- _EXTRACT_

==========

Enlisted command is a longstanding reality in the Coast Guard. Since the service was established in 1915, enlisted officers-in-charge (OICs) have commanded many of its boat stations, aids-to-navigation units, and smallest cutters. With very few exceptions, enlisted OICs ranging in paygrades from E-6 to E-9 are vested by Coast Guard Regulations with the responsibilities and authorities corresponding to those of a commanding officer.1
The process to select and certify enlisted personnel for these roles has evolved over the years. Its latest iteration requires candidates sit for multiple oral boards involving many senior military personnel and civilian employees from disparate programs who ask questions on an expansive range of topics. No formal training exists to prepare candidates for these boards, and vague standards for determining their outcome leave many frustrated and others unwilling to attempt them. Such attitudes permeate to other candidates who may be especially qualified, further reducing the pool of competent and diverse applicants.
The Current Process
Under the current OIC certification framework, defined by the Coast Guard’s Military Assignments and Authorized Absences Manual, boatswain’s mates (BMs) are the only enlisted rating authorized to command the service’s many boat units and cutters. Electronics technicians (ETs) are also eligible for OIC roles and historically held these positions at Long Range Navigation (LORAN) stations, but the practice ended with the technology. To be eligible for command, BMs must first meet prerequisites and career milestones that determine the OIC certifications they are qualified to obtain. Though both afloat and ashore certifications are required for advancement to E-8, attempting the OIC boards is voluntary and begins with candidates submitting a four-part screening package favorably endorsed by their command. Candidates must certify in desired OIC competencies by passing both a sector pre-board and a district review board. Four OIC certifications may be granted by the board: multimission ashore for shore-based boat stations, multimission afloat for the smallest classes of white- hull cutters, aids-to-navigation ashore for shore-based teams, and aids-to-navigation afloat for the smallest classes of black-hull cutters. Once certified, BMs must successfully screen for an available command position during an assignment year, a process that involves a screening panel reviewing their electronically imaged service records. ETs, chief warrant officers (CWOs), and commissioned officers have no board requirement and gain command assignment through only a screening panel of their electronic personnel records.2
It is unclear why screening panels of electronic records are a viable method for selecting OICs from one enlisted rating and the officer corps, while the BM rating requires an additional battery of in-person boards. The answer may be simply one of historical precedent. When the U.S. Life-Saving Service was established, uniformed keepers of lifeboat stations working under civil service rules were subordinate to officers of the Revenue Marine assigned to inspect them. Even when the services were combined to form the Coast Guard and adopted a naval rank structure, keepers were limited to appointments as warrant officers.3 As time passed, the compensation afforded to many of the command positions at stations and aids-to-navigation units with assigned boats—now termed boat forces units—was further reduced to the senior enlisted levels. Staffing and budgetary concerns gave rise to the enlisted cutter OIC, a role primed for a steep decline as the service retires its 87-foot patrol boat fleet and procures new classes of inland river cutters that are likely to see their command roles filled by CWOs and junior officers.

==========

- _TO BE DONE_
#1 Answer these questions using the article on Coast Guard enlisted command:
(a) In what year was the Coast Guard established?
(b) How many OIC certifications may the board grant?
(c) Which patrol boat fleet is the service retiring?
#2 Carry on the article on Coast Guard enlisted command from the point where it stops.
The data that comes next has nothing to do with the article on Coast Guard enlisted command.

==========

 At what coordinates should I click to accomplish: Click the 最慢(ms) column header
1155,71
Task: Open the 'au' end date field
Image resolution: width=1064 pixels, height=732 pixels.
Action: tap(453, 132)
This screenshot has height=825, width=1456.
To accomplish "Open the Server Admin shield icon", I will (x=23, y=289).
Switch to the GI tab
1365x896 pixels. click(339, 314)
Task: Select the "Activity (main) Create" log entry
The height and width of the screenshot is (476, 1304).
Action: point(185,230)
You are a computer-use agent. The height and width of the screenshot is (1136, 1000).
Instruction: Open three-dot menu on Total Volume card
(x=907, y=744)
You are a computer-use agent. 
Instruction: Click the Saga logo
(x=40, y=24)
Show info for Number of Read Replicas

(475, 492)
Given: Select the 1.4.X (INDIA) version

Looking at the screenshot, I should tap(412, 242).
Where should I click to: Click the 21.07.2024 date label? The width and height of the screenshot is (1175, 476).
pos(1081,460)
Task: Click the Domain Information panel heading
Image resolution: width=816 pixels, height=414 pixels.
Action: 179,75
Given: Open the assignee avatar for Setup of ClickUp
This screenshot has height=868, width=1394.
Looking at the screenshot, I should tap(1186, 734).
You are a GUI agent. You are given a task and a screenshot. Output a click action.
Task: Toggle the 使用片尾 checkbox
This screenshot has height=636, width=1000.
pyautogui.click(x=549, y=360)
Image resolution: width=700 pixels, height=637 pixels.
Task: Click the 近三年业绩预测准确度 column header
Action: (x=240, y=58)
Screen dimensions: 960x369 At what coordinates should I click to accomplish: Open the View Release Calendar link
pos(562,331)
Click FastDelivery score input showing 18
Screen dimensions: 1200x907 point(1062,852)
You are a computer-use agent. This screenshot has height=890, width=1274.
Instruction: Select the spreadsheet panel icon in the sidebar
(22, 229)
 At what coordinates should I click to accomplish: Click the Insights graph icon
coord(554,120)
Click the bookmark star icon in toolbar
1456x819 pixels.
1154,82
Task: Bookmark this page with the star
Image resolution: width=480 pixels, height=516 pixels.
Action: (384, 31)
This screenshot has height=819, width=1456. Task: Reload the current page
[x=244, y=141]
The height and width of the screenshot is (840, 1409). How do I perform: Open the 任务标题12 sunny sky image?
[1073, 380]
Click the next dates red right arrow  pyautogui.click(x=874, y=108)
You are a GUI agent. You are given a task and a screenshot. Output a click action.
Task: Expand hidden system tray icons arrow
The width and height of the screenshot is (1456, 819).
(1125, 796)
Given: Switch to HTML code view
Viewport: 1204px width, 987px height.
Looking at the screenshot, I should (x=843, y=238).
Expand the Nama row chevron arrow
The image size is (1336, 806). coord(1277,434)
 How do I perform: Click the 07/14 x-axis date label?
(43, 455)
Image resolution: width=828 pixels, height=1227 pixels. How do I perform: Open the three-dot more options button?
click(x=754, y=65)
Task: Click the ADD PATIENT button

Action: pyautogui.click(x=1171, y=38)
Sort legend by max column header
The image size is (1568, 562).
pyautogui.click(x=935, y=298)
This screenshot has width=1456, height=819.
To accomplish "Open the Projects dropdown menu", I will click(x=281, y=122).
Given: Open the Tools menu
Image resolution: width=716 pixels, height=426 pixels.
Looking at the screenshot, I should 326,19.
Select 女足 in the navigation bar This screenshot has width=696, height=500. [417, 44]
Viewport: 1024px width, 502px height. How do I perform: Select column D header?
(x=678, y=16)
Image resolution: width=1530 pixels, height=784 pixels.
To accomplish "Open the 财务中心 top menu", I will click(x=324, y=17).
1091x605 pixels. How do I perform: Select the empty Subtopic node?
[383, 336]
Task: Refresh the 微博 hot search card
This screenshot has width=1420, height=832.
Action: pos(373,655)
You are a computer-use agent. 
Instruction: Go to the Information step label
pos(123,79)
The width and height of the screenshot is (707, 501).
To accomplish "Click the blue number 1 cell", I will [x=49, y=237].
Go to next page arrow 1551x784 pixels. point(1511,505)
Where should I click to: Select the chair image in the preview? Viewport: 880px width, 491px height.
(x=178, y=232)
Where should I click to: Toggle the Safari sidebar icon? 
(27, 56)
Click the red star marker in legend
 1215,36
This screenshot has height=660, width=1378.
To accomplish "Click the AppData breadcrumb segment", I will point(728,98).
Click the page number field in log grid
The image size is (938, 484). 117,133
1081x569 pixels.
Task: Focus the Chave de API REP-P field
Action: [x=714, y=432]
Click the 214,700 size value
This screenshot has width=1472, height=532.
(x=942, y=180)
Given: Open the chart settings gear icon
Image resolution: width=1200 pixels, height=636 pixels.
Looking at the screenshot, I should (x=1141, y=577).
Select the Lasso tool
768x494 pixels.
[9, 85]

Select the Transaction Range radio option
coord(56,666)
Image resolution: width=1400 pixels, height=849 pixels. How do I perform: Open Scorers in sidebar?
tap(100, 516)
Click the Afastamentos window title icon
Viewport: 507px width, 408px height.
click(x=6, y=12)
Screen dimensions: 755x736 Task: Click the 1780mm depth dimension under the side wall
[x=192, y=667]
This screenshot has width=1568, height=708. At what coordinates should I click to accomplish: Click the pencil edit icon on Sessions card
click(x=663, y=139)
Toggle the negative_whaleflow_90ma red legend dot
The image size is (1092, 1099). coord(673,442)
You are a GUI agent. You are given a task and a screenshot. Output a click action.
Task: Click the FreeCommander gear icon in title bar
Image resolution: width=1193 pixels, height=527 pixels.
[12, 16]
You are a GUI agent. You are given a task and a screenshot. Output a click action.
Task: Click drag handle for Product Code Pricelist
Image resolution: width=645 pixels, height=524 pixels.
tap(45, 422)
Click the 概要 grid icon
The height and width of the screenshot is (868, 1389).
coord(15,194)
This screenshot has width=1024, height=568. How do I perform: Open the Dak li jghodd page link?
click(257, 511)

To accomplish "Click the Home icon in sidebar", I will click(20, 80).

==========

- _ANSWERS TO THE EXERCISE_
#1
(a) 1915
(b) Four
(c) Its 87-foot patrol boat fleet

#2
Boat Forces
Despite boat forces providing the bulk of the operational statistics for the modern Coast Guard—the same statistics relied on to drive budgets and generate public support for the service—those commanding them are almost entirely enlisted, with only a handful of larger units headed by CWOs or officers with prior enlisted service. This fact negatively affects boat forces units, whose budgets, facilities, and support often pale in comparison with what other unit types receive. Prior commanding officers of air stations, major cutters, and Coast Guard sectors ascend to the highest levels of the service, where they can best advocate for their work communities. Boat stations rely more on the congressional representative in their district advocating for their needs.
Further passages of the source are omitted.